Keep only the lines that hold the string "computer", filtering out the rest of the entries below.

--------

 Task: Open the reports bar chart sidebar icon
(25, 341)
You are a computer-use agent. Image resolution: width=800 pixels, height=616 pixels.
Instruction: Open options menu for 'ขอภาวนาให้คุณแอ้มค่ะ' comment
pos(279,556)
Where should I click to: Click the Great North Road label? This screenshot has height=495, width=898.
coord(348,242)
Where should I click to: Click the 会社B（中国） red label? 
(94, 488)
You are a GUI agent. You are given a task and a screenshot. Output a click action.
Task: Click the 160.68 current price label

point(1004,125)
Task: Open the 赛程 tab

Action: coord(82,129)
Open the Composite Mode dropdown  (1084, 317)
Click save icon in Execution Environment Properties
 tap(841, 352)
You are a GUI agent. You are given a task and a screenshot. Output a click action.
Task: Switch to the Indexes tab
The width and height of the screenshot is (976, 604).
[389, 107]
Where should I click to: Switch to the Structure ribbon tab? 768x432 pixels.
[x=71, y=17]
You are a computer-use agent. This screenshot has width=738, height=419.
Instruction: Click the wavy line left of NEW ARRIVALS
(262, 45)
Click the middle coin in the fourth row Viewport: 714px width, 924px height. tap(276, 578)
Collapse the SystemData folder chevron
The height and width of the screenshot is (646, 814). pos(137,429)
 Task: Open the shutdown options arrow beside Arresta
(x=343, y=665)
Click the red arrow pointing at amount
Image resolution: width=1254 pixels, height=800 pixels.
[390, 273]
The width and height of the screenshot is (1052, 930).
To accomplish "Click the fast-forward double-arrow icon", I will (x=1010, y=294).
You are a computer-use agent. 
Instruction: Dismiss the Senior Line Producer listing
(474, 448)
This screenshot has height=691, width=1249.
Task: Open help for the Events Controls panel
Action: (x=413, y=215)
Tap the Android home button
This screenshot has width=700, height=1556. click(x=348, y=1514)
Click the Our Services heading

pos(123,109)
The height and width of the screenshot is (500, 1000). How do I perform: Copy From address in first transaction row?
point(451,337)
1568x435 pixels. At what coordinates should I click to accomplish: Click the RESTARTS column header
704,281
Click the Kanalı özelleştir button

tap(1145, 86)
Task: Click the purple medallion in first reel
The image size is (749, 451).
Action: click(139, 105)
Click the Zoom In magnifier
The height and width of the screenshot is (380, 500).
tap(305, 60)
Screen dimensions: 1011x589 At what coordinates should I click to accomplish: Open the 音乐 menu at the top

--------

### Final answer
You are a computer-use agent. Image resolution: width=800 pixels, height=616 pixels.
You are a computer-use agent. This screenshot has width=738, height=419.
You are a computer-use agent. 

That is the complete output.